> Task to complete
Would you restate all the entries exactly, leaving nothing out?

> Exercise inputs
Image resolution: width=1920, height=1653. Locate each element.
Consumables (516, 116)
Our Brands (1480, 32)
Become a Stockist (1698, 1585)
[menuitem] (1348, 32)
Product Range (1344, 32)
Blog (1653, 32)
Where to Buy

> Solved problem
Image resolution: width=1920, height=1653. Locate each element.
Consumables (516, 116)
Our Brands (1480, 32)
Become a Stockist (1698, 1585)
[menuitem] (1348, 32)
Product Range (1344, 32)
Blog (1653, 32)
Where to Buy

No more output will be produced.